Open-loop request-rate latency test¶
Use this when you would normally run a fixed-QPS or Poisson-arrival benchmark.
# rate_single_request.veeksha.yml
client:
type: openai_chat_completions
api_base: http://localhost:8000/v1
model: meta-llama/Llama-3-8B-Instruct
session_generator:
type: synthetic
session_graph:
type: single_request
channels:
- type: text
body_length_generator:
type: fixed
value: 256
output_spec:
text:
output_length_generator:
type: fixed
value: 128
traffic_scheduler:
type: rate
interval_generator:
type: poisson
arrival_rate: 5.0
runtime:
benchmark_timeout: 60
max_sessions: -1
evaluators:
- type: performance
target_channels: ["text"]
uvx -p 3.14t veeksha benchmark --config rate_single_request.veeksha.yml
Closed-loop fixed-concurrency throughput test¶
Use this when you want to hold a target concurrency and push for throughput.

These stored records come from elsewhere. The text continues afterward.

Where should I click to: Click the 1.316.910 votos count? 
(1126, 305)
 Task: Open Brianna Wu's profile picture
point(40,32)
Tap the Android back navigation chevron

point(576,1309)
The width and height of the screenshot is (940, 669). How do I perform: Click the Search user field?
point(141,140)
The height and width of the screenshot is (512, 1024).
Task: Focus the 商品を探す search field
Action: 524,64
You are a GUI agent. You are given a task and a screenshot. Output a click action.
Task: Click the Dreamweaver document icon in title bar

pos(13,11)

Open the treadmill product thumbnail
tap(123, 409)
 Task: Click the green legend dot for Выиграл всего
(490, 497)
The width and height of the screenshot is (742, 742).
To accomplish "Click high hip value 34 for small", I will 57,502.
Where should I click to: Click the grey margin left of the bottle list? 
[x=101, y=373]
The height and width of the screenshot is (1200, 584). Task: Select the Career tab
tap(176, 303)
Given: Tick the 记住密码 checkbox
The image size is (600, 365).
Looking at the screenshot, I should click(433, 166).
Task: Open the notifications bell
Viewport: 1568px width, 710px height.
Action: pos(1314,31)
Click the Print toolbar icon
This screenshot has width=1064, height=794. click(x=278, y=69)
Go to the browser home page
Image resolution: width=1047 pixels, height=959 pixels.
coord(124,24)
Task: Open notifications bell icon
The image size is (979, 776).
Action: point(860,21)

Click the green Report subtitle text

# concurrent_single_request.veeksha.yml
client:
type: openai_chat_completions
api_base: http://localhost:8000/v1
model: meta-llama/Llama-3-8B-Instruct
session_generator:
type: synthetic
session_graph:
type: single_request
channels:
- type: text
body_length_generator:
type: fixed
value: 512
output_spec:
text:
output_length_generator:
type: fixed
value: 256
traffic_scheduler:
type: concurrent
target_concurrent_sessions: 16
rampup_seconds: 10
runtime:
benchmark_timeout: 120
max_sessions: -1
evaluators:
- type: performance
target_channels: ["text"]
uvx -p 3.14t veeksha benchmark --config concurrent_single_request.veeksha.yml
TTFC vs prompt length¶
Use this when you want isolated prefill measurements.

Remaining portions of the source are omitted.